一般的に試験用加速器などの特注品を扱うメーカは、保有するシーズ技術に対する潜在ユーザのニーズに疎く、売れる製品作りが苦手である。ニッチな特注品市場は、顧客が限定されている為マーケティングなど不要だからだ。しかしながら、市場の大小を問わず複数の競合メーカが存在すれば、限られたパイを奪い合うべく鎬を削ることになる。

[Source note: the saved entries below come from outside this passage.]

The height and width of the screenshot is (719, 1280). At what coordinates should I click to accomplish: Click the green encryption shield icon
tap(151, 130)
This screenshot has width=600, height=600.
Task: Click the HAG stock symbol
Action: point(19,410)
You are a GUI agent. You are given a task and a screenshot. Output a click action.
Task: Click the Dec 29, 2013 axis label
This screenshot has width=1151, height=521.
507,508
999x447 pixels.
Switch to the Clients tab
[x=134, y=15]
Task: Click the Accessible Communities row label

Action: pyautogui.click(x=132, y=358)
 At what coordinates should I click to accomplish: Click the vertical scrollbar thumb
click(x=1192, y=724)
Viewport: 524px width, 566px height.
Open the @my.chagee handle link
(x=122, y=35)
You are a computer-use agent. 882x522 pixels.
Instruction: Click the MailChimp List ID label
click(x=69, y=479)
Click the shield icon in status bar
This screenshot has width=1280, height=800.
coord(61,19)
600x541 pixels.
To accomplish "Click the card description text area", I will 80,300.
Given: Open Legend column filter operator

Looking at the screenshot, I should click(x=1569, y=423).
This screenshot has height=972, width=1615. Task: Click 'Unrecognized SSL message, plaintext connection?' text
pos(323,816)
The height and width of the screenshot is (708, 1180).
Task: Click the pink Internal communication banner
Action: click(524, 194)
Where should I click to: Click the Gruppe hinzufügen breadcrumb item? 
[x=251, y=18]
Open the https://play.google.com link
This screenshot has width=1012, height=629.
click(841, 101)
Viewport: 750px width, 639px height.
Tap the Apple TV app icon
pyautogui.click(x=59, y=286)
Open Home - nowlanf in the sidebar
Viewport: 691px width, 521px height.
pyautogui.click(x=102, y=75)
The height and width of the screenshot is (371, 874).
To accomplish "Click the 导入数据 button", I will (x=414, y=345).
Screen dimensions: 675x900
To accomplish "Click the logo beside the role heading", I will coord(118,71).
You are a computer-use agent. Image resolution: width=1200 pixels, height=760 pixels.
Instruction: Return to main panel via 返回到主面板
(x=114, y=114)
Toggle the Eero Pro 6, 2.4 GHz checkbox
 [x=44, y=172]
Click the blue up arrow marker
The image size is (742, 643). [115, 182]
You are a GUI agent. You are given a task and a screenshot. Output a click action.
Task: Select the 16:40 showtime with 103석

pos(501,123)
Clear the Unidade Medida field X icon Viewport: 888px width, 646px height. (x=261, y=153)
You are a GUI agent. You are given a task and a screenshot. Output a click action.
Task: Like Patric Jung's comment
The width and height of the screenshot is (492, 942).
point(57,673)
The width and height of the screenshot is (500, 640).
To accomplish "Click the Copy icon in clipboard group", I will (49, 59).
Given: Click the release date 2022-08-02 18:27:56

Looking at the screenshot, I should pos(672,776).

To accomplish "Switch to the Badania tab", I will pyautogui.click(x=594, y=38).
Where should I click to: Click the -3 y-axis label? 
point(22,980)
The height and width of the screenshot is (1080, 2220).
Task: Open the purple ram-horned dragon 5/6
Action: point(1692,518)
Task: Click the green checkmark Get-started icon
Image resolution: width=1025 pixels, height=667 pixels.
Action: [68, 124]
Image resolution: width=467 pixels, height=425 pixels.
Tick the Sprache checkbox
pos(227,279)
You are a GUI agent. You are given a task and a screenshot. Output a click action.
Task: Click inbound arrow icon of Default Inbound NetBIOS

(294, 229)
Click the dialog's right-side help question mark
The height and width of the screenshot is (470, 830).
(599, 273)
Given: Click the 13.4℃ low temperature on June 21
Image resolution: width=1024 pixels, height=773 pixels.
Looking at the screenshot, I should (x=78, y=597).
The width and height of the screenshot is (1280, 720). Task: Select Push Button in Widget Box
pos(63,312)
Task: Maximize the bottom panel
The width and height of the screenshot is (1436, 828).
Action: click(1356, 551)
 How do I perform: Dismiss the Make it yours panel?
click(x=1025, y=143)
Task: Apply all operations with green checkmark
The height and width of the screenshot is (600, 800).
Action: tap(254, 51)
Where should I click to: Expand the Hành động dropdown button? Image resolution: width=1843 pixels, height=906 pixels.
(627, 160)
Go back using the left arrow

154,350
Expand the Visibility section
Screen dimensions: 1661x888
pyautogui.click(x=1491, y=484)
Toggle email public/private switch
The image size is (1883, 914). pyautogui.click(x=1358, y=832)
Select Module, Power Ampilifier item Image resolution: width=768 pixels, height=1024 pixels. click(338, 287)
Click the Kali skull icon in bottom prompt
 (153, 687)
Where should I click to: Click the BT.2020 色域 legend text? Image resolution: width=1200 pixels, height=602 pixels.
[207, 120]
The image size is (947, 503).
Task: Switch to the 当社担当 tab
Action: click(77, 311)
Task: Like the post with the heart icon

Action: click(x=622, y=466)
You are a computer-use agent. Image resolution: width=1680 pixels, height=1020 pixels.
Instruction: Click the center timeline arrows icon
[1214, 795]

ファーストプレス社刊「日本のブルーオーシャン」(安部義彦/池上重輔 著)によれば、『このように競合が存在する既存市場のことを「レッドオーシャン」と呼ぶ。「レッドオーシャン」では、市場の参加者は時に生き残りを賭けて文字通り血みどろの戦いを繰り広げることになるが、「労多くして功少なし」の結果に終わることが多い。対する「ブルーオーシャン」とは、いまはまだ存在していない市場のこと、換言すれば競争の存在しない未知の市場空間のことだ。企業にとっては「ブルーオーシャン=新たな需要」を創造することを意味する。市場の広さから得られる成長性、無限の可能性という意味において、ブルーオーシャンは広大で深く力強い「青い海」のようなものなのである。新しいユーザー層(主婦やおじいちゃん、おばあちゃん)を巻き込んで新しい需要を創造した任天堂のゲーム機Wiiは、ブルーオーシャンの好例である。』

この伝で言えば、加速器の市場を従来の延長線上で捉えているだけでは、産業レベルの規模(世界市場で兆円オーダー)に引き上げることは覚束無いだろう。加速器のもつ機能、「観る」(電子顕微鏡など)、「創る」(タンパク質の構造解析による創薬など)、「探る」(X線や中性子線による非破壊検査など)、「守る」(粒子線治療装置など)、「究める」(研究用など)にじっと目を凝らして、どこかに広がっているはずの「ブルーオーシャン」を探すことに注力しなければ、先端加速器科学技術の社会的貢献も看板倒れになりかねない。そのためには、応用のニーズをどのように開拓し対応していくかのシナリオを産官学が共有して研究開発に取組む必要がある。先端加速器科学技術推進協議会は、その格好の舞台となるはずである。「ブルーオーシャン」を探し求め続ける情熱とセレンディピティに溢れる役者たちの出番である。